Wednesday, March 14, 2007

The stars are so lovely, but beware of their brutality

We all have work to do. I must write, because well, I'm Rand the great and Glorious, but that doesn't pay the bills (although me just being Rand should get me some payment), so I need a day job, and that's the tricky part. I've had a hard time figuring out a career. I know I want to be a writer, but I need a day job. But I wonder sometimes whether I'm going to even get to be a writer, whether I'll ever be published, or whether I even have any talent. I can never really convince myself of the last one, even when I'm ready to kill myself I still want to have my writings published. But the thing about college is it seems almost designed to demolish all your old dreams. A guy in high school who was at the top of his game is suddenly thrown into a big school where he's only in the middle. You're forced into classes where you struggle, which might be something you've never had to deal with before. You no longer have the support of teachers who can give you close attention, if you're lucky you'll have some nice professors, but even then they'll never give you the same amount. Most of all, you're forced to consider your career and you're told to be realistic.
In high school, you're told you can be anyone you want to be. Yet I knew even then I'd probably need a day job, I hoped (and still hope, although I'm reluctant to send out my stuff for publishing, even if at my heart I believe in myself, I'm still afraid of rejection) to get published soon, but I still thought I would need a day job, because I knew that few people can live off their writing. But I thought I could pick whatever day-job I wanted. College tends to tell you different. You worry have you picked the right major for a job, can you really succeed in this subject or that once you get to the advanced classes. I'm thinking about double majoring in math, but I don't know if I can really deal with the hard math, same with computer science.

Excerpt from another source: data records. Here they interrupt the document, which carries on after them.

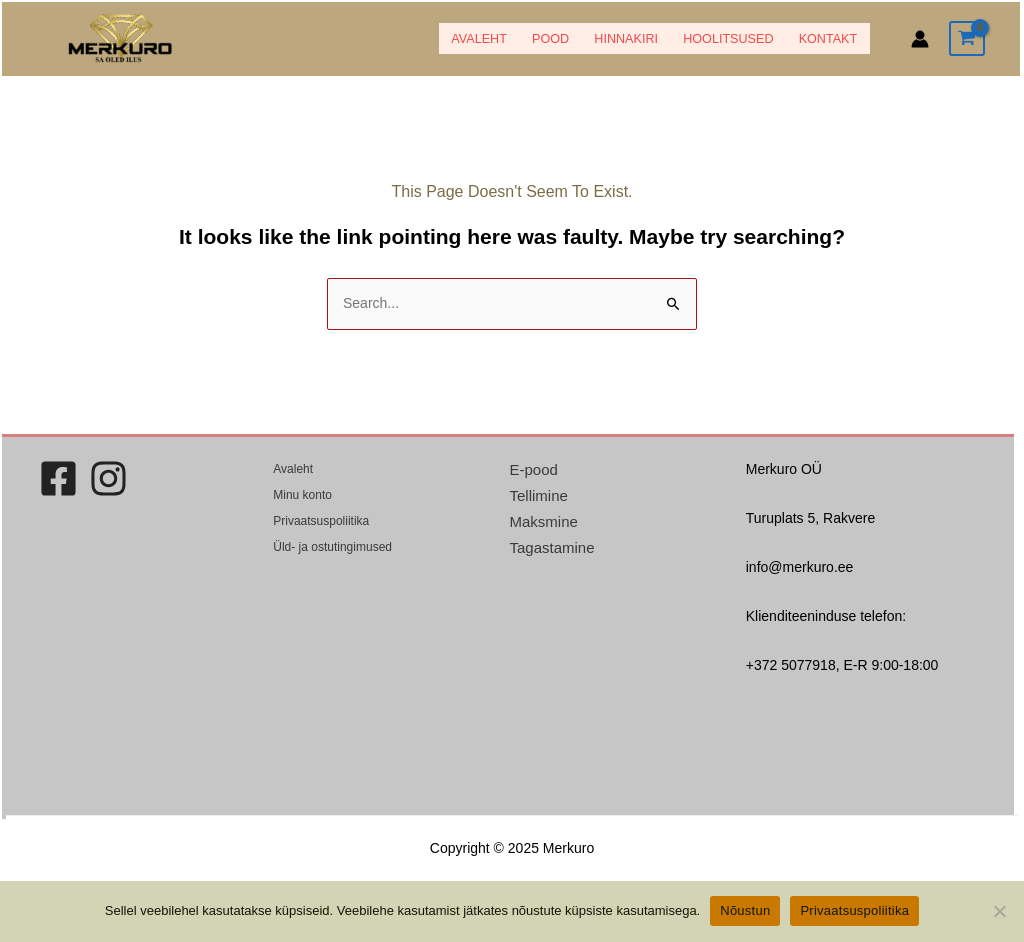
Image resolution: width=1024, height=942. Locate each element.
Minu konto (302, 495)
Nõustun (745, 910)
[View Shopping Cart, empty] (967, 38)
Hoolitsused (728, 39)
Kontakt (828, 39)
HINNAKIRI (626, 39)
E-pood (534, 469)
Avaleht (479, 39)
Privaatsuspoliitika (321, 521)
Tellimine (539, 495)
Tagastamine (552, 547)
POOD (550, 39)
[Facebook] (58, 478)
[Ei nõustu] (999, 911)
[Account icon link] (920, 39)
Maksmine (544, 521)
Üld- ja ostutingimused (332, 547)
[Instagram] (108, 478)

It's not like high school where this stuff was not only easier, but presented in a friendly manner, the professors aren't cold or anything, it just seems that the classes are taught more distantly (as well as worse, I think the average college professor teaches far worse than the average high school teacher, after all, the college professors haven't been trained to teach, I think that's probably a mistake of the system, either the professors should be forced to get additional teaching training or they should hire lecturers with teaching training). And I need to look at the job market, if I choose pursue job A will I actually be able to get a job or will I end up sponging off of my parents for another several years.
This has really has sort of hammered this home for me. I've been thinking about becoming a journalist (as I've mentioned in a previous session if any of you bums remembered) and people have been saying I shouldn't because the job market's so weak. It doesn't matter how good I might be there's still too much of a risk, they says. It doesn't matter that I want to be this, I probably shouldn't. I can be anything I want to be but I have to be realistic, I think this might be an exact quote. That is a contradiction in my mind, and I think it is one literally. If I can be anything I want to be can't I aim for the stars, and this isn't even the stars, can't I aim for the the high hills.

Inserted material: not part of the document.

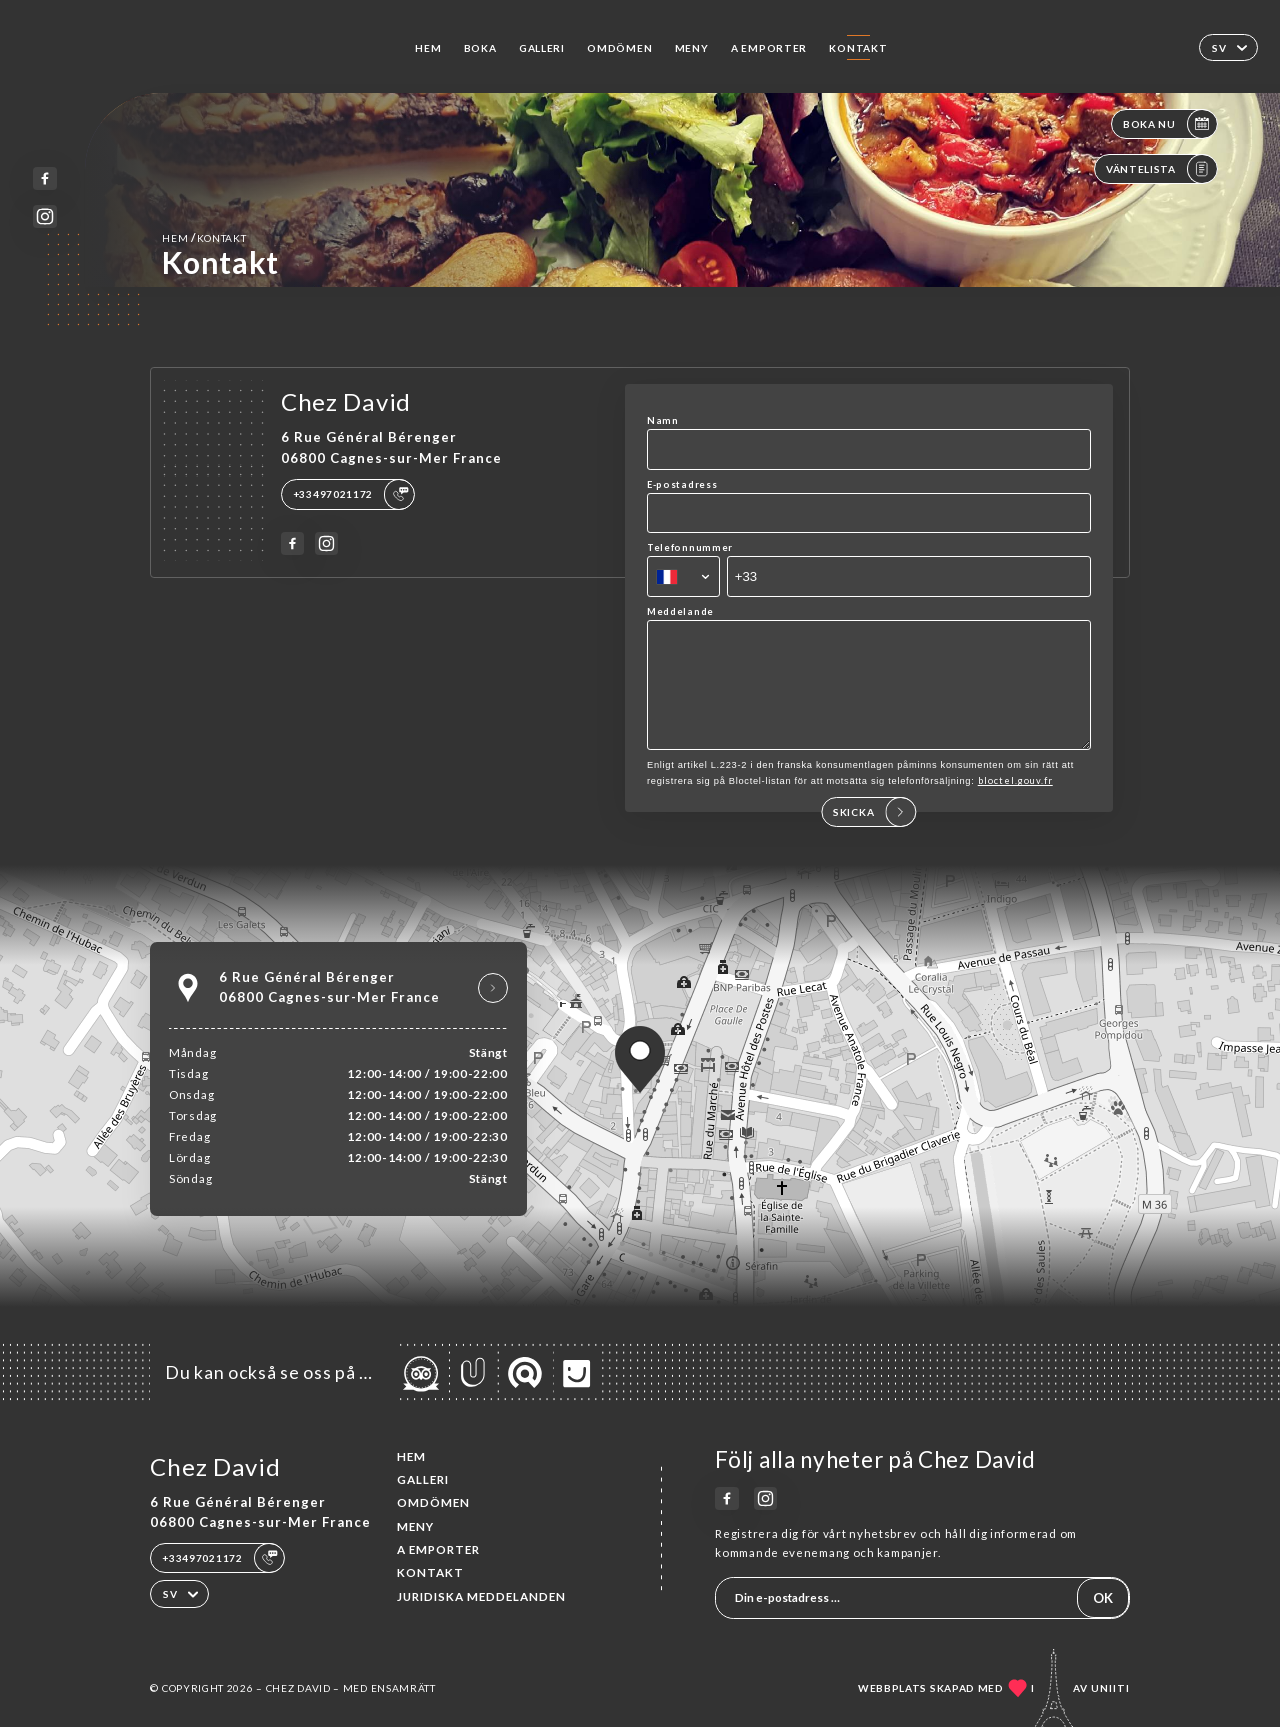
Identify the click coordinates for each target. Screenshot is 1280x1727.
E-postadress (682, 484)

Of course, I don't have to accept this. I can defy the wishes of others and still pursue a job even if the market is tight. If it really was the case that I could not find a job for several years I might say yes, I need to be more realistic. But I think with journalism I can find a job, it might be low-paying, but it will be a job, and I can live with that. I can live with low pay, I can live with weak job security, I can live with being competitive, I can live with struggling. Maybe in that's it, you can be anything you want to be but you might have to struggle. Well, maybe not, sometimes you don't get with you want, I might not be published even if I try (but I'm not trying now which is the real problem, and which I must change), someone who wants to be an Olympic gymnist might never get to the Olympics. Sometimes struggling isn't enough to achieve what you want. But it is enough to be proud of. Ultimately, what I want to be is a writer. Can I become one just because I struggle? I might become one, I might not, that's just the way things are, my struggling will improve the odds but they won't guarentee it. In fact, no job is guarenteed, but that said, for the hard but not upper elchelon jobs (upper elchelon jobs being like professional writer (and by writer I mean something like novelist, or tv writer, or movie writer, etc.) there you can be pretty sure that if you're willing to struggle enough you can get them. So if I'm willing to struggle enough I can probably be (although maybe not certainly, and I'll have to put a lot more effort pursuing this goal, effort not being one of my strong suits) a journalist.
But then you have to do the Calculus. Is the struggle worth it? Is the satisfaction-the struggle greater than say the satisfaction of a less satisfying job-the lesser struggle? That's why I'm still unsure. And I need to consider all my options, and that's annoying but that's just what I'll have to do. I can't really be complaining about having a lot of options, some people don't get those choices. Still it does give me some worry, and perhaps my greatest worry is that I'll make a mistake and I'll end up unsatisfied with my life. But honestly, people are able to change careers. On the other hand, a long period with an unsatisfy job could aggrevate my depression. But that's just a risk. Life's full of them, and I don't want to be afraid of taking risks in life. Maybe I shouldn't take foolish risks, though. So there's still variables to consider. Oh well, I'm a still a junior I have time. And if I give the whole matter some effort I should be fine, but of course effort is not my strong spot. Anyways, take it to your head, take it to your heart, and remember Rand rocks. Goodnight Folks!